However, if the sphere is transformed by a linear transform (e.g. a nonuniform scaling and a rotation), then the method doesn't work. Is there a nice way to handle that?
(L) [2014/06/26] [tby cessen] [Sampling Distorted Spheres] Wayback!I don't know if this is the correct way to do it, but what I've been doing in Psychopath is sampling in the local space of the sphere, and then transforming the resulting vector into world space after the fact.

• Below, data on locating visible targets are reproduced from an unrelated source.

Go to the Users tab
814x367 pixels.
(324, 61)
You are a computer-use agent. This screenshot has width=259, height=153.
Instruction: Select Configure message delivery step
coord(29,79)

I can imagine this may be incorrect, though, since for non-uniform scaling, shearing, etc. the surface area is distorted non-uniformally (I think?).
I'll be curious if someone smarter knows how to handle this.  It would be great if there were a general way to handle this (e.g. given a sampling strategy for shape X, how to conduct that strategy when the shape is distorted by matrix M).
(L) [2014/06/26] [tby Geometrian] [Sampling Distorted Spheres] Wayback!>> cessen wrote:I don't know if this is the correct way to do it, but what I've been doing in Psychopath is sampling in the local space of the sphere, and then transforming the resulting vector into world space after the fact.
I can imagine this may be incorrect, though, since for non-uniform scaling, shearing, etc. the surface area is distorted non-uniformally (I think?).Not sure exactly what you mean for your sampling strategy, but surface area certainly will be distorted nonuniformly. One way to see this is to think about each different normal as being a different point on the sphere. Scale the sphere by <0.001,1.0,1.0>, and you'll see that suddenly there are a lot more normals pointing left/right than otherwise.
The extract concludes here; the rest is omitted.